The Empire Strikes Back Scene You Probably Didn't Know Was Improvised

"Star Wars" is as much a love story as it is a fairy tale about laser swords in space. The love coursing through George Lucas' sprawling dynasty isn't always the romantic kind, but Han Solo and Leia Organa's romance is arguably the heart of the original trilogy. Their iconic exchange in "Star Wars: Episode V – The Empire Strikes Back" — where Leia blurts out her first "I love you," and Han quips back with a painfully-cool "I know" before descending into his carbonite prison — is second only to Darth Vader's "I am your father." It's been parroted by many a "Star Wars"-loving couple, and affixed to countless "Star Wars" memorabilia (official or otherwise), which is why it's still surprising that Han's pitch perfect response wasn't always such a sure thing.

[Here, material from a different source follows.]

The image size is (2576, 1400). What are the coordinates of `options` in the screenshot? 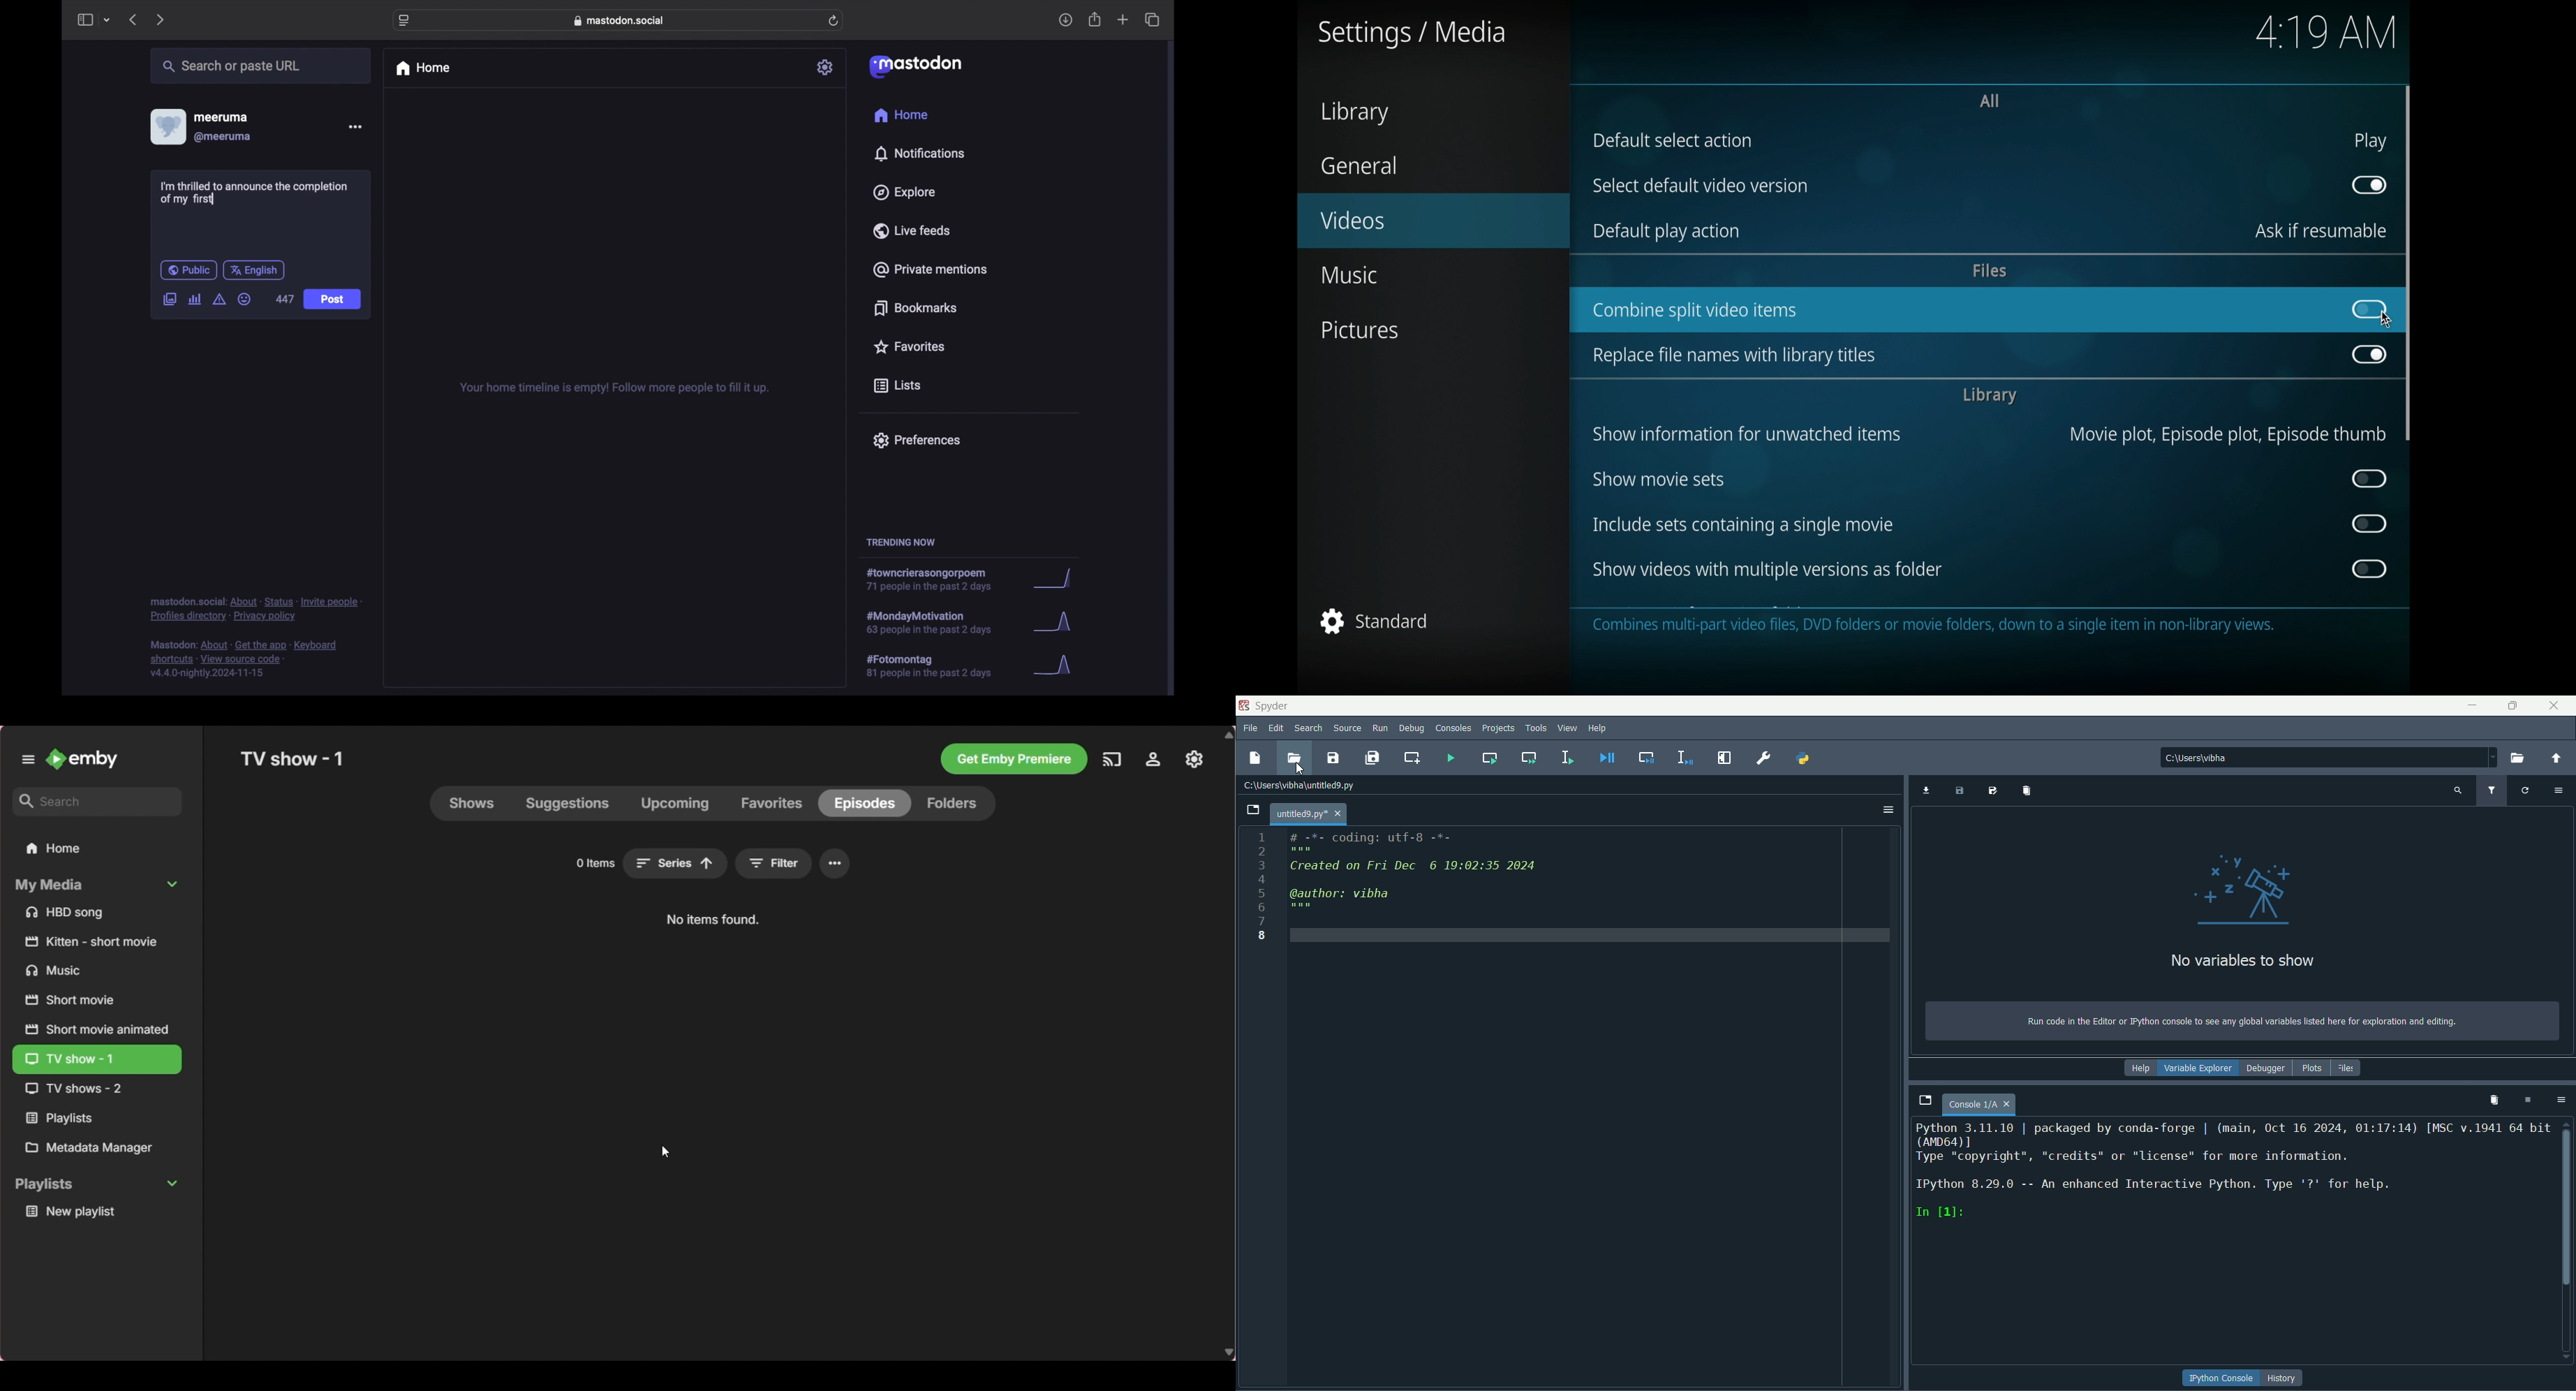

The "Empire Strikes Back" set wasn't nearly as troubled as some of the more recent "Star Wars" productions, but there was still a fair amount of conflict surrounding the script. It was initially penned by Leigh Brackett (of "The Big Sleep" and "The Long Goodbye" fame), but later rewritten by Lucas and "Star Wars" lucky charm Lawrence Kasdan. And while that script serves as a textbook example of sequel writing at its finest, Han and Leia's scenes in particular endured a few significant changes.

How "I know" came to be

Han and Leia's fateful farewell is a bit different in the original script. Leia does say "I love you," along with "I couldn't tell you before, but it's true." Han responds with "Just remember that, 'cause I'll be back," a line that didn't really work at all. In a 2011 interview with Jon Favreau, Harrison Ford confirmed that Lucas had argued for a simpler "I love you too," which felt tepid at best, grossly out of character at worst:

"I thought it was a lost opportunity. This character has never behaved so unabashedly emotional and conventional before ... You want your badasses to be a badass till the end. You want them to go down the way they lived."

Irvin Kershner, who had stepped in to direct while Lucas produced, was not shy about altering Kasdan's script in any capacity. The director was known to workshop scenes with actors before (and sometimes in the midst of) shooting the scene in question, and Han and Leia's farewell was no different. Kershner worked closely with Ford on the day of shooting. Their conversation was even recorded on set by unit publicist Alan Arnold, and later transcribed for author J.W. Rinzler's book "The Making of The Empire Strikes Back."

Their conversation confirms that "I know" was, in fact, all Harrison Ford. "If she says, 'I love you,' and I say, 'I know,' it's beautiful and it's acceptable and it's funny," the actor told Kershner. "The point is, I'm not worried about myself anymore; I'm worried about her."

Pushback and payoff

Kershner, obviously, had no issue giving Ford so much control. "I regarded that scene as entirely his," he told Rinzler, "which is why I gave him so much opportunity to tell me how he thought we should treat it." Unfortunately, not everyone involved left the set feeling equally considered.

According to Ford, Lucas "went apes***" when he learned about the change, thinking that the new line "would get a bad laugh" from audiences. Fortunately, Kershner had filmed one take of the line, as written, for safety. But before "I love you too" all-out replaced "I know," Lucas tested Ford's choice at an early screening.

Both Ford and Kershner were present at the screening, and though "I know" did get one laugh, the actor remembers it as "a laugh of recognition." Kershner further recounted the fan reception in a 2010 interview with Vanity Fair: "People came up and said that is the most wonderful line and it worked. So George decided not to have the second screening."

The director also recalled that Ford's improv "caused tension" with Carrie Fisher, who later herself commented on her costar's off-the-cuff rewrites. "Harrison Ford was rewriting his stuff in all the Star Wars movies," Fisher told The Phoenix New Times in 2008. "It became annoying because it impacted my stuff." It wasn't until "Return of the Jedi" that Fisher would have the chance to rewrite her own lines, and it was there that her career as a renowned script doctor first began to take shape.